The safest way to save intermediate files like this is to actually not use CSV, but instead use a special kind of file called .rds, which lets you take an entire object from your Environment panel and save it as a file. The .rds file will keep all the extra metadata and attributes (i.e. the projection details and nested points inside a geometry column; factor labels and ordering for categorical variables, and so on).

So instead of saving that Little Women book as a CSV file, the better approach is to use saveRDS() and readRDS() to store it and load it as an .rds file, like this:

```{r get-book-fake, eval=FALSE}
little_women_raw <- gutenberg_download(514, meta_fields = "title")
```

```{r load-book-data-real, include=FALSE}
little_women_file <- "data/little_women_raw.rds"

if (file.exists(little_women_file)) {
  little_women_raw <- readRDS(little_women_file)
} else {
  little_women_raw <- gutenberg_download(514, meta_fields = "title")
  
  saveRDS(little_women_raw, little_women_file)
}
```
The fancy pro version of all this

If you want to be super cool, check out the {targets} package, which is like the professional version of this approach to caching data. {targets} lets you keep track of all your different objects and it will only re-run stuff if absolutely necessary.

For instance, imagine that in a document you load data, clean it, and plot it. Standard stuff. There’s a linear relationship between all this—the raw data leads to the clean data, which leads to a plot. If you change code in your plot, the data cleaning and loading code didn’t change, so there’s no real reason to need to re-run it. If you change your data cleaning code, your downstream plot will be affected and its code would need to be re-run.

{targets} keeps track of all these dependencies and re-runs code only when there are upstream changes.

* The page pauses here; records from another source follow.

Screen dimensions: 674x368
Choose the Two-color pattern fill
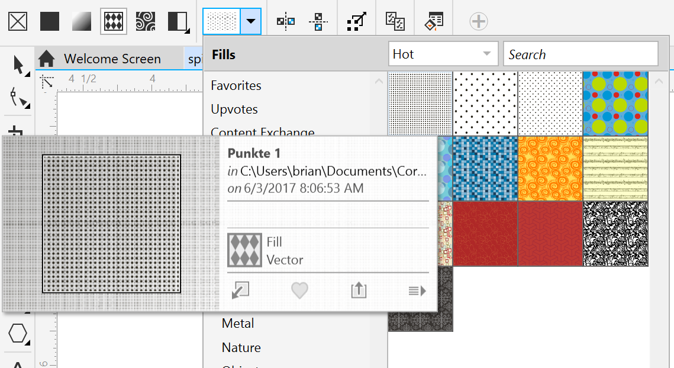pyautogui.click(x=178, y=21)
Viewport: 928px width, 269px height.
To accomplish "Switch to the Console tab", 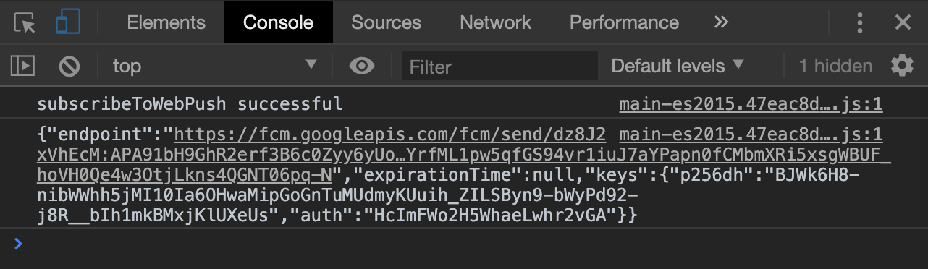I will [x=278, y=22].
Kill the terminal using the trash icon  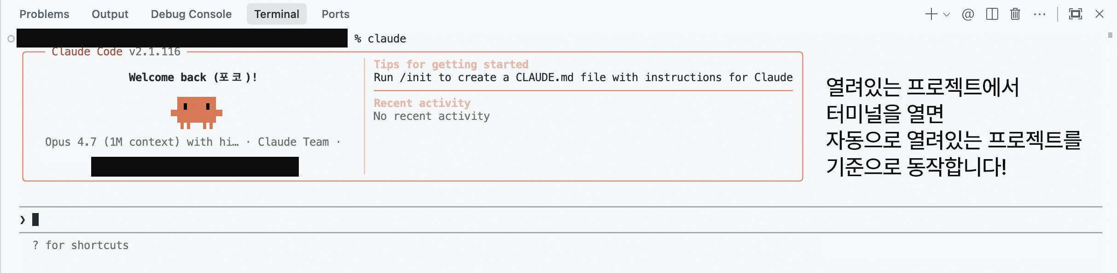tap(1015, 14)
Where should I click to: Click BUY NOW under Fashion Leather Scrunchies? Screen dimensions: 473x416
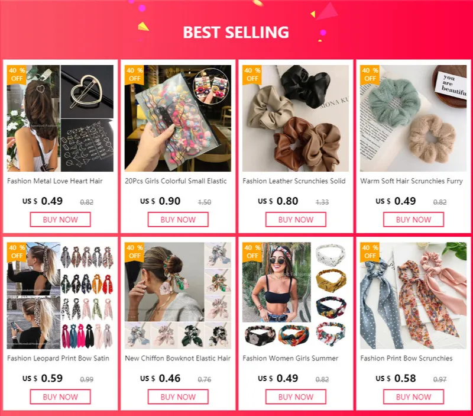[296, 220]
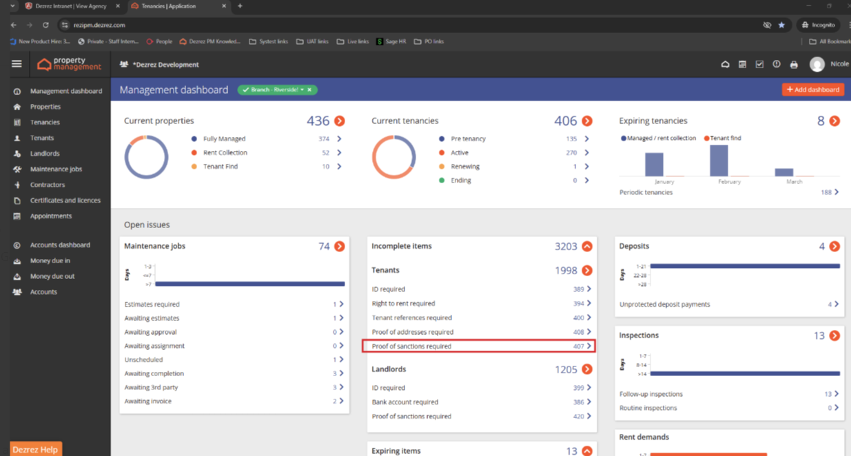Switch to Dezrez Intranet browser tab
Screen dimensions: 851x456
(72, 6)
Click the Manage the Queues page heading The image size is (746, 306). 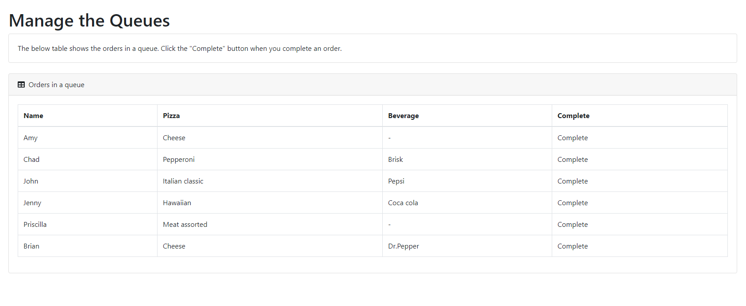(x=89, y=21)
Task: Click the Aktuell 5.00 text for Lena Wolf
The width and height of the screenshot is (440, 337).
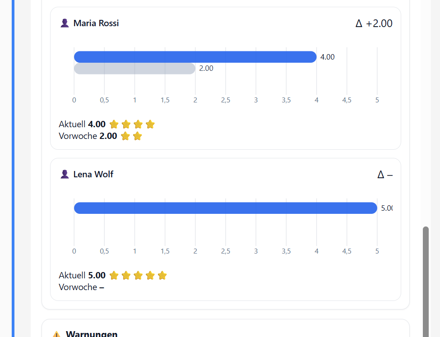Action: (x=82, y=275)
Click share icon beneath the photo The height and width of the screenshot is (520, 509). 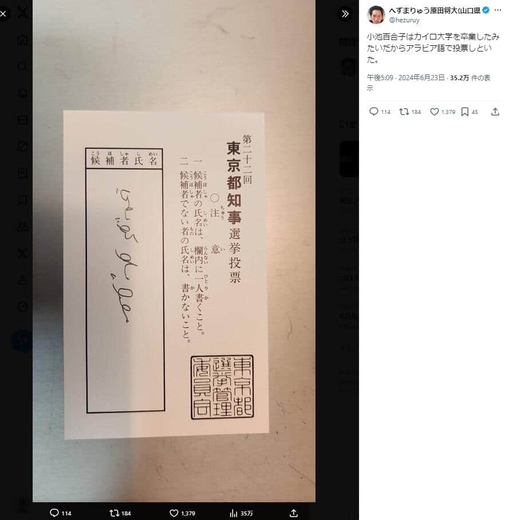294,513
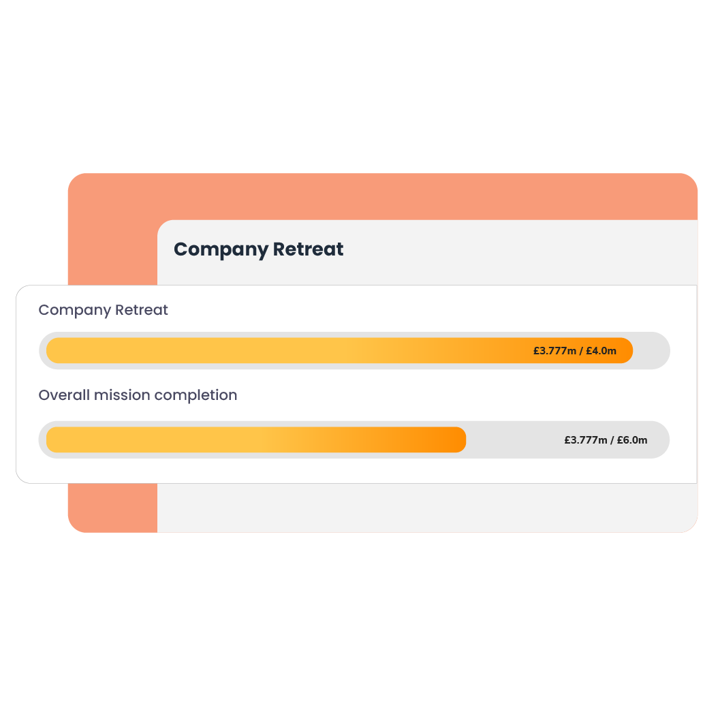Click the £3.777m / £4.0m amount text
Image resolution: width=720 pixels, height=710 pixels.
pos(574,351)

It’s great for plots and models that take a long time to run, or for grabbing data from the internet.

The best way to learn {targets} is to play with their short little walkthrough tutorial here, which has you make a simple document that loads data, builds a regression model, and makes a plot.

I use {targets} for all my projects (including this course website!) and it makes life a ton easier for any kind of project that involves more than one .Rmd file or R script (see this for an example). I highly recommend checking it out.